He continued reading:

“Day 144. I placed an old newspaper over the railing in the stairwell to my office because I have a sneaking suspicion that it’s not being cleaned, which dates back to the mummified cockroach I found up there a few months ago. It may have been roach royalty, placed there to maintain the use of his body in the afterlife, but it was still incredibly disgusting, and I had to clean it.

Since I’m practically the only person who takes the stairs rather than the elevator, I’ll time the janitorial crew to see how long it takes them to discover and remove the paper. If my suspicions are correct, it will be here longer than I am.”

The next block of pages had been torn out, and the writing continued on Day 288.

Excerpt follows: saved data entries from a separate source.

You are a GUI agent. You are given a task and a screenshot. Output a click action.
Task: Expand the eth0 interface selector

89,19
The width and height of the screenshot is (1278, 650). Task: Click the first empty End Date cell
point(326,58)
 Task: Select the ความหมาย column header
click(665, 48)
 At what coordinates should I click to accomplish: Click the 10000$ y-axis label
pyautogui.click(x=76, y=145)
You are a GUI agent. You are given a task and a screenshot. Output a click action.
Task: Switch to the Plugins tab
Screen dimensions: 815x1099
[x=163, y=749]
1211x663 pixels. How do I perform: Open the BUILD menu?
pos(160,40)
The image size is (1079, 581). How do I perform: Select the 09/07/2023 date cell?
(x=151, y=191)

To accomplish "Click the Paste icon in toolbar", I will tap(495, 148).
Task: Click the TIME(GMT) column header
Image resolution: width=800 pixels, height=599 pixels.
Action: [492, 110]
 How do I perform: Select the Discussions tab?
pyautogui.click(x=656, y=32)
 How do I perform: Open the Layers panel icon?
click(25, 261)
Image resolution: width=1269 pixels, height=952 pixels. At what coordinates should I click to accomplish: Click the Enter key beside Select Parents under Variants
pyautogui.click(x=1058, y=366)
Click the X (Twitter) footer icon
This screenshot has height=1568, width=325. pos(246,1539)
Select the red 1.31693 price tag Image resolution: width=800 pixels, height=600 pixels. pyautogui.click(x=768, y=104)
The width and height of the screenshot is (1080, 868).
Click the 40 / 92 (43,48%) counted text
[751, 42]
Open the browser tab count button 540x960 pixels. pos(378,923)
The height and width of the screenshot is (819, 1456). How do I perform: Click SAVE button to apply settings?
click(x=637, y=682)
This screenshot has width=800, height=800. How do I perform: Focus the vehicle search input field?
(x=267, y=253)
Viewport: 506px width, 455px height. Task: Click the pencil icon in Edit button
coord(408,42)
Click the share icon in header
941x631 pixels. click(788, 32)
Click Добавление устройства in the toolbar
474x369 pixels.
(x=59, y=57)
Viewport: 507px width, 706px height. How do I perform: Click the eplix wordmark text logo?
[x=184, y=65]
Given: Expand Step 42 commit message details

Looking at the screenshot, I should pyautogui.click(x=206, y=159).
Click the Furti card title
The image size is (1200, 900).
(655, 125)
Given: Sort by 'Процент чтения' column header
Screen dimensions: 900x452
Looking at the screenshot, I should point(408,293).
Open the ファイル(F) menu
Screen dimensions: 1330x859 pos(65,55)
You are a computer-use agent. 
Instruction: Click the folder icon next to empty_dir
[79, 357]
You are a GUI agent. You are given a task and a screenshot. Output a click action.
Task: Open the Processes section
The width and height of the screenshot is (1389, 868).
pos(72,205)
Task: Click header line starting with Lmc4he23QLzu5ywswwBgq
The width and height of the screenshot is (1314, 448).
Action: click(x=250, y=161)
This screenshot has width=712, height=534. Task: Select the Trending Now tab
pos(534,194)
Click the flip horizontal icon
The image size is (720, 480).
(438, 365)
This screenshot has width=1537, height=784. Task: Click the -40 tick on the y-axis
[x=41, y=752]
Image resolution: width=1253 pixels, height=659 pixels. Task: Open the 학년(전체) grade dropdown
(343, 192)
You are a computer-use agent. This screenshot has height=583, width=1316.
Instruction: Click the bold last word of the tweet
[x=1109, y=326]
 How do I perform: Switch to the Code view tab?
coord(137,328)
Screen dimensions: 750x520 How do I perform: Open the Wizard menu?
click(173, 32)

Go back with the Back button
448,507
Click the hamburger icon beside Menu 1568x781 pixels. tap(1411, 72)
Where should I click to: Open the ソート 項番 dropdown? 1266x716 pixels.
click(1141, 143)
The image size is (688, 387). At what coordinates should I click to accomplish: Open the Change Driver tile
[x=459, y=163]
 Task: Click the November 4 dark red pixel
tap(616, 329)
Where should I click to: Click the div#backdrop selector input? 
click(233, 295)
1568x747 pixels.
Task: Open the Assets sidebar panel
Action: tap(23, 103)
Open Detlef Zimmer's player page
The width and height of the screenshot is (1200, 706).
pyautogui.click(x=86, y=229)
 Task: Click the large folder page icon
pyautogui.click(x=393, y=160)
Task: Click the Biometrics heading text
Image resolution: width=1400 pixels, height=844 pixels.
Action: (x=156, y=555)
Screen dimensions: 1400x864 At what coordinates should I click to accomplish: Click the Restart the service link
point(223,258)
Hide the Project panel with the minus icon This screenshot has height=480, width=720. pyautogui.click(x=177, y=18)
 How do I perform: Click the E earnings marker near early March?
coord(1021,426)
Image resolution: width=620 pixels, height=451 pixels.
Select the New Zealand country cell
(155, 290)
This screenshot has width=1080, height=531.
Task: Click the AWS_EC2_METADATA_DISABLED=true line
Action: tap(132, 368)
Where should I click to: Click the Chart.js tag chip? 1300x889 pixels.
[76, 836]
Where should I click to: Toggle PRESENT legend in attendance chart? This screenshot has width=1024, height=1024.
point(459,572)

“The newspaper is still there, having yellowed imperceptibly over the course of my experiment. I find it astounding that the stairwell hasn’t been cleaned in so long–the janitor’s assertions to the contrary notwithstanding. Perhaps it’s emblematic of my time here, which has often seemed like a hamster wheel. Didn’t I process these same reports some time ago? I feel like the neverending torrent of paper passing through my life has begun to twist in on itself like an Ouroboros. That’s not a good thing to feel, that one is as disposable as that newspaper and just waiting for a clean-up to realize it.”

As he turned the page, a loose sheet fell out. It’d been rudely shoved in and bore a date too far beyond the last one in the book (which cut off just short of 900).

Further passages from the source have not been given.